Então, subitamente, em 2018, investigadores que utilizaram a sonda Mars Express da ESA relataram a descoberta de um grande lago de água líquida por baixo das calotas polares de Marte, na região do Planum Australe. Os investigadores estavam tão confiantes nas suas descobertas que chegaram ao ponto de dizer que o lago de 20 km de largura “provavelmente é impedido de congelar pelos sais dissolvidos e pela pressão do gelo acima”.
Estas descobertas encontraram ainda mais apoio quando, em 2021, investigadores da Universidade de Cambridge, utilizando dados capturados pelo altímetro da Mars Global Surveyor, forneceram novas evidências que apoiavam a presença de um grande lago de água líquida por baixo das calotas polares de Marte. Agora, ambos os estudos foram postos em causa, com os novos modelos a sugerir que os reflexos que pareciam indicar a presença deste enorme lago eram provavelmente apenas ilusões criadas por camadas de gelo.
No comunicado à imprensa anunciando as novas descobertas, Lalich observa que ele havia desenvolvido modelos anteriores que poderiam explicar a presença de reflexos sob as calotas polares marcianas. No entanto, ele diz que esses modelos, que se baseavam em suposições sobre camadas de dióxido de carbono congelado escondidas sob as calotas polares, “provavelmente estavam incorretos”.

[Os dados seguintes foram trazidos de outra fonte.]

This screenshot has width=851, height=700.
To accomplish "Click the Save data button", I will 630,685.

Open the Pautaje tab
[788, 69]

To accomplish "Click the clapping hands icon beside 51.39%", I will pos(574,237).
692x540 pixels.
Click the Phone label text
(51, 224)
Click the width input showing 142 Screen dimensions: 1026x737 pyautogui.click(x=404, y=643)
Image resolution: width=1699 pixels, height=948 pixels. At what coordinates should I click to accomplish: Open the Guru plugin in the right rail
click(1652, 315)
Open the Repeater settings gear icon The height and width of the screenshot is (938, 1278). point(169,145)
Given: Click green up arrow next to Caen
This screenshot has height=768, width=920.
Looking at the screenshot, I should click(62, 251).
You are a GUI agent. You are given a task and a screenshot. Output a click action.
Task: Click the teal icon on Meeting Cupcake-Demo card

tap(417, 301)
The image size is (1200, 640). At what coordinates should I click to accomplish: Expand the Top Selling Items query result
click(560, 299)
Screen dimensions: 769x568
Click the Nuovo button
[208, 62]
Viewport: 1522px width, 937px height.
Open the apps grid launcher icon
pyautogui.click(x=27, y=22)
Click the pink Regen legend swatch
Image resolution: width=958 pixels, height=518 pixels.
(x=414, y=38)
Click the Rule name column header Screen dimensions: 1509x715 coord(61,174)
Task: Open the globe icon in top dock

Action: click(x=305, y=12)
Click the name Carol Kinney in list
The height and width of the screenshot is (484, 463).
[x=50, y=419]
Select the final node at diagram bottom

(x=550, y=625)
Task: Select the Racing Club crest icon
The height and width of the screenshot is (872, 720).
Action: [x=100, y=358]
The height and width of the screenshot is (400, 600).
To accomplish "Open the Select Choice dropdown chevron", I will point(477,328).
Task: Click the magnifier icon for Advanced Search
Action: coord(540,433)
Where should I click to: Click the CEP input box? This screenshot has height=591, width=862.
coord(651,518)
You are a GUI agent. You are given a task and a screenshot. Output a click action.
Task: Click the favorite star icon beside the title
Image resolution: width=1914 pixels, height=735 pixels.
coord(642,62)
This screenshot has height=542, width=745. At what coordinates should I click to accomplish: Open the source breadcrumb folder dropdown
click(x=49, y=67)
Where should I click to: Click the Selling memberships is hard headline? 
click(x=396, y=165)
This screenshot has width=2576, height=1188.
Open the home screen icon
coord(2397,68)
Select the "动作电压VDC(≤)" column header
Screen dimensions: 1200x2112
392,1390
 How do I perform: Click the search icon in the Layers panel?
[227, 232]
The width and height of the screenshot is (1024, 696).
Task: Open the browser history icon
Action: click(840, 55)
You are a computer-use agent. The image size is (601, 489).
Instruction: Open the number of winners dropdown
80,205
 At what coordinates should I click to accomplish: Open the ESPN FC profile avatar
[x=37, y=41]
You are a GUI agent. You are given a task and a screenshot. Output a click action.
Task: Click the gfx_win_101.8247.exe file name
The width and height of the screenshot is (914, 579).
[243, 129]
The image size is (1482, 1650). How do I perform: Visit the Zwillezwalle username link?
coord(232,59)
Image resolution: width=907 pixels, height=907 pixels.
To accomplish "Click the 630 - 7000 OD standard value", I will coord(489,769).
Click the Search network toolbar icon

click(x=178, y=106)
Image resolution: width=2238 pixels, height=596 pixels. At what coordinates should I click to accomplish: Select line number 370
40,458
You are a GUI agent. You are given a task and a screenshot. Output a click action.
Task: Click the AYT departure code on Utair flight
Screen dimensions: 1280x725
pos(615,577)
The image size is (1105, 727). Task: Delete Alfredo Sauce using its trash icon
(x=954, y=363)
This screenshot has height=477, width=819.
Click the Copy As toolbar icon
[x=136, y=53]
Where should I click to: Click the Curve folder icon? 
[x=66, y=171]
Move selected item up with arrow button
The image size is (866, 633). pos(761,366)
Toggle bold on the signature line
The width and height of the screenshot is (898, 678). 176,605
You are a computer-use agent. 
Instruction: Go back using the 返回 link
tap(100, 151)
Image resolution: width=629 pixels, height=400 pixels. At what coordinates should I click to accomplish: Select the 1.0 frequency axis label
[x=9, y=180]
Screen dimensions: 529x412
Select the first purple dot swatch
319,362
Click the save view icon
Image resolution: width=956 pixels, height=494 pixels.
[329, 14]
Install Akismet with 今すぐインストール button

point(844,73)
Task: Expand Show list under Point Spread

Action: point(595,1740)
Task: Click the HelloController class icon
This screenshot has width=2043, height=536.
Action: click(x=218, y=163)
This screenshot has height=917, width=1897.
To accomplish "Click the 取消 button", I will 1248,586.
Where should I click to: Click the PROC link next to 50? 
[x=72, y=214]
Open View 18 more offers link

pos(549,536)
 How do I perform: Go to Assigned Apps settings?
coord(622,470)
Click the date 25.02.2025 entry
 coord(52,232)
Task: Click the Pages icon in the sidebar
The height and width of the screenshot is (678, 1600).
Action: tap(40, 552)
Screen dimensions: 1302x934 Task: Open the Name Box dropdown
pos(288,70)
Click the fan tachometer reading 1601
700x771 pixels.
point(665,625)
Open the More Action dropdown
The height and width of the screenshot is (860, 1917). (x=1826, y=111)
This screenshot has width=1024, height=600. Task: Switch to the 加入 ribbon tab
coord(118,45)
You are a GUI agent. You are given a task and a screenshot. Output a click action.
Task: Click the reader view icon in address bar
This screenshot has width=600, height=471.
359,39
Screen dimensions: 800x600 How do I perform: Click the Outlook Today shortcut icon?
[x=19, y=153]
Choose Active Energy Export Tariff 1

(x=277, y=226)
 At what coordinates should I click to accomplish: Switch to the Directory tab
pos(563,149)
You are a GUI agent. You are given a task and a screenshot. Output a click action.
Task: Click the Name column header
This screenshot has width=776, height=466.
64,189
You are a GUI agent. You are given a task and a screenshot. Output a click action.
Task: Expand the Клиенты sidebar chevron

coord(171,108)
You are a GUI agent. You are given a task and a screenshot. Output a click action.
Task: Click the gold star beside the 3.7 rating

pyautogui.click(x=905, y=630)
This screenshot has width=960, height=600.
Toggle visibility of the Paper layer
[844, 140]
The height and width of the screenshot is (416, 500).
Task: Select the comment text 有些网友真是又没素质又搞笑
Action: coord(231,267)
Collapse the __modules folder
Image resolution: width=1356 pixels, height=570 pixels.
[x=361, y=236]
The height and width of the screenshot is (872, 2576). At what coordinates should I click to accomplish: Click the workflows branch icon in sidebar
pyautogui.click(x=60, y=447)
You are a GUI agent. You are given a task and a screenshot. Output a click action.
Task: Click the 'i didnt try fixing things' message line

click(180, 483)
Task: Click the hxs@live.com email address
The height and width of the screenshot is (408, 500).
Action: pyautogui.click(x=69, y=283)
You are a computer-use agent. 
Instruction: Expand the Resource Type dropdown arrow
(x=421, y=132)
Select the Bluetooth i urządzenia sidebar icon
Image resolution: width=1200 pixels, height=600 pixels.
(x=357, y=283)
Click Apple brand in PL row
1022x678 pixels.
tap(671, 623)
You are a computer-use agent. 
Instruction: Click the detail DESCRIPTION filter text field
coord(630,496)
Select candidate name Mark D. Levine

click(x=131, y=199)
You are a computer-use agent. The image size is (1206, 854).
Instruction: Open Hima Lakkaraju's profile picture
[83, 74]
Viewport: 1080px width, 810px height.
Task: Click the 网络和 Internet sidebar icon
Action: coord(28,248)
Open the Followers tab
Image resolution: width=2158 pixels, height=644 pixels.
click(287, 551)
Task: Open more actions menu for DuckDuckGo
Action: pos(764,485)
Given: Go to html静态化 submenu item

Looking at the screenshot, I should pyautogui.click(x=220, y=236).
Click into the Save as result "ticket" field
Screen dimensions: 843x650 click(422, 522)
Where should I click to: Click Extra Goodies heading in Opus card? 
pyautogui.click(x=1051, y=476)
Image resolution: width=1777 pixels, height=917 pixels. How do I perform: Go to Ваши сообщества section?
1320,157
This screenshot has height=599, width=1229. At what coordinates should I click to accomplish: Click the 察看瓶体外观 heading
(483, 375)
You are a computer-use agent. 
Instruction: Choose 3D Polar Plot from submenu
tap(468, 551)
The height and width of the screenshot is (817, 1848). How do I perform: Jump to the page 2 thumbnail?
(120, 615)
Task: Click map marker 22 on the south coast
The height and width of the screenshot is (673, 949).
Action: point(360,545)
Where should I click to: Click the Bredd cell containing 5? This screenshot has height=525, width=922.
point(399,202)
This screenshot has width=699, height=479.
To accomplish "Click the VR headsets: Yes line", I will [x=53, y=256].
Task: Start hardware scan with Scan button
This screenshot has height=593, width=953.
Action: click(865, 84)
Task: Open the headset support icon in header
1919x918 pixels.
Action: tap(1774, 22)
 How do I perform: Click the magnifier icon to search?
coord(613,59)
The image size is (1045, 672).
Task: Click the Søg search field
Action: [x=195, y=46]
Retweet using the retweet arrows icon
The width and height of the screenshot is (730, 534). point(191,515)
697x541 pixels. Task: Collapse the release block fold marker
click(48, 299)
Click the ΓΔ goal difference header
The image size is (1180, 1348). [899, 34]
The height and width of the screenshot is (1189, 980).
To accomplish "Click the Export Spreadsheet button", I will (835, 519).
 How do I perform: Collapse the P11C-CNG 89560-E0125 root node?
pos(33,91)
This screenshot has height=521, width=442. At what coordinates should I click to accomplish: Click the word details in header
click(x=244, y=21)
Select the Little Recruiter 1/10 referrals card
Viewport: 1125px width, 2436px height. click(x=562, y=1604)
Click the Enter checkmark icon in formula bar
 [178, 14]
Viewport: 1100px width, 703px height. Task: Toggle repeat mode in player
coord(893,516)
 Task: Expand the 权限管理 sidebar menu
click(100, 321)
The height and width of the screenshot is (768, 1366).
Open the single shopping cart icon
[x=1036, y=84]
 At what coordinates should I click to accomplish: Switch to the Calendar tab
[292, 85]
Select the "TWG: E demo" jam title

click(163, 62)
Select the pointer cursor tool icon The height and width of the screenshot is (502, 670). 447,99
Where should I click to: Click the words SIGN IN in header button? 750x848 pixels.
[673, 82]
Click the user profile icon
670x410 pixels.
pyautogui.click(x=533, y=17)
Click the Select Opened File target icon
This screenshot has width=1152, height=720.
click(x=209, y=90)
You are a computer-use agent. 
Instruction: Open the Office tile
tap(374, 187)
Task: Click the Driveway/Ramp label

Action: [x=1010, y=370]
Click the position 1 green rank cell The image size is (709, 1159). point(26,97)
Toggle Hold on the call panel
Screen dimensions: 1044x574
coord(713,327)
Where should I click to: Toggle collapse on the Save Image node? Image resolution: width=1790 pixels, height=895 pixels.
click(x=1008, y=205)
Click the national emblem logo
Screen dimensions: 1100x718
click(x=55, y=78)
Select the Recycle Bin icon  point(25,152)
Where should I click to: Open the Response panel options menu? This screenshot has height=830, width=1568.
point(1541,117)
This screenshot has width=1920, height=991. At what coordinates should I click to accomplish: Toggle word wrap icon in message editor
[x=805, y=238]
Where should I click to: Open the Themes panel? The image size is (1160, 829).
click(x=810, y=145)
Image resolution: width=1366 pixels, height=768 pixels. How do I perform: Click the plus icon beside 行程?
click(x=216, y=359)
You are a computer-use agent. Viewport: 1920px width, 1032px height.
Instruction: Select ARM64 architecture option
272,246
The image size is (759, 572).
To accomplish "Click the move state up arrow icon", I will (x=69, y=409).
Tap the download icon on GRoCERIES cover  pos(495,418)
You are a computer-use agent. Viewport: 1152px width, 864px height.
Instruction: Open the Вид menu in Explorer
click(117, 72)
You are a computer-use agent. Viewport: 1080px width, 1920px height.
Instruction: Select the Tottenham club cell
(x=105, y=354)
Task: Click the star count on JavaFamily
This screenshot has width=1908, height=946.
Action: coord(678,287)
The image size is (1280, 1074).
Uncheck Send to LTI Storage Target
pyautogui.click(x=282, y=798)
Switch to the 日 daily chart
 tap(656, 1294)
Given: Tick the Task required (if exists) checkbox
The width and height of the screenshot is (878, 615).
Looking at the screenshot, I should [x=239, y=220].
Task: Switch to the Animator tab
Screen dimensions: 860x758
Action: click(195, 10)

Na esperança de refinar a sua abordagem, Lalich diz que decidiu utilizar técnicas de modelação muito mais sofisticadas, o que ajudou a “preencher as lacunas” na sua hipótese de interferência de radar. Isto incluiu a modelagem de milhares de cenários de camadas gerados aleatoriamente com base especificamente nas condições atmosféricas e materiais presentes apenas nos polos marcianos. Ao longo destes diferentes cenários, Lalich e a sua equipe ajustavam periodicamente o espaçamento e a composição das várias camadas de gelo, como as que já se sabia existirem abaixo da superfície de Marte, enquanto monitorizavam como isso afetaria as leituras capturadas por um satélite como o Mars Express.
Assim como seus modelos anteriores, Lalich disse que esses pequenos ajustes começaram a produzir “sinais brilhantes de subsuperfície consistentes com as observações” encontrados por todas as três frequências analisadas pelo instrumento de radar MARSIS do orbitador Mars Express durante a descoberta de 2018. Na verdade, seus dados mostraram que quando as ondas do RADAR ricocheteavam em camadas de gelo que estavam muito próximas umas das outras para que o instrumento MARSIS pudesse diferenciá-las, o instrumento provavelmente as combinou, resultando em picos e depressões amplificados no sinal que correspondia a esses feitos por água líquida.
“Esta é a primeira vez que temos uma hipótese que explica toda a população de observações abaixo da calota polar sem ter que introduzir nada único ou estranho”, disse Lalich. “Este resultado, onde obtemos reflexos brilhantes espalhados por todo o lugar, é exatamente o que você esperaria de uma interferência de camada fina no radar.” Embora esta investigação não feche permanentemente a porta à ideia de água líquida por baixo das calotas polares de Marte, os investigadores por detrás da descoberta parecem concordar que a comunidade científica tende a preferir a explicação mais simples sempre que possível, em oposição à explicação mais simples. isso é mais emocionante.
“A ideia de que haveria água líquida, mesmo que perto da superfície, teria sido realmente emocionante”, disse Lalich. “Eu simplesmente não acho que esteja lá.”